XSTAT 30 Wound Dressing Approved by FDA for Civilian Use
The Food and Drug Administration (FDA) has issued an approval of a military-grade wound dressing for civilian use.
The dressing is the XSTAT 30, an expandable, multi-sponge dressing used to control severe, life-threatening bleeding from wounds in areas that a tourniquet cannot be placed (such as the groin or armpit). Early control of severe bleeding can prevent shock and can be live-saving. According to the United States Army Institute of Surgical Research, 30 to 40 percent of civilian deaths by traumatic injury are the result of hemorrhaging.

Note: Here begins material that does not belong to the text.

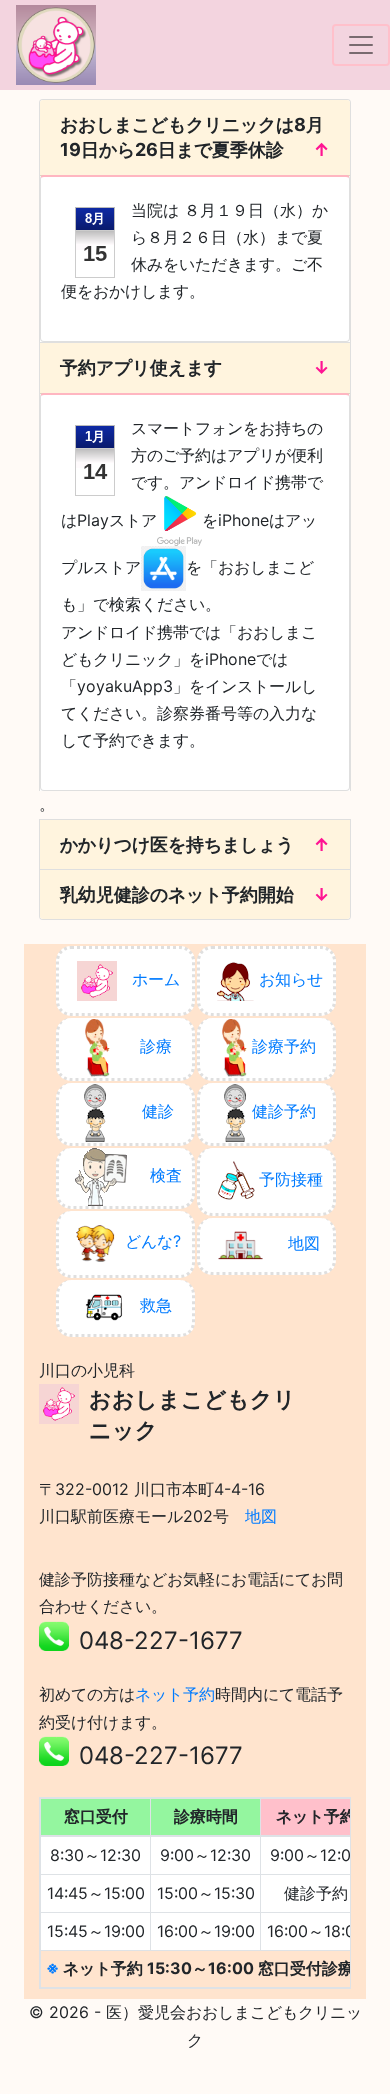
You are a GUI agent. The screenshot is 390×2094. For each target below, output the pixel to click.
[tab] (195, 137)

Of those deaths, 33 to 56 percent occur before the patient reaches a hospital.
"When a product is developed for use in the battlefield, it is generally intended to work in a worst-case scenario where advanced care might not be immediately available," said William Maisel, acting director of the Office of Device Evaluation in the FDA's Center for Devices and Radiological Health. "It is exciting to see this technology transition to help civilian first responders control some severe, life-threatening bleeding while on the trauma scene."
The dressing can be used for up to four hours, which could allow time for the patient to receive surgical care. The device is available in packages of one or three syringe-style applicators containing 92 compressed, cellulose sponges that have an absorbent coating. The sponges expand and swell to fill the wound cavity, creating a temporary physical barrier to blood flow. Each applicator can absorb about a pint of blood.
The FDA approval clears XSTAT 30 to be used in patients at high risk for immediate, life-threatening, and severe hemorrhagic shock and non-compressible junctional wounds, when definitive care at an emergency care facility cannot be achieved within minutes.
XSTAT 30 is manufactured by RevMedX, Inc.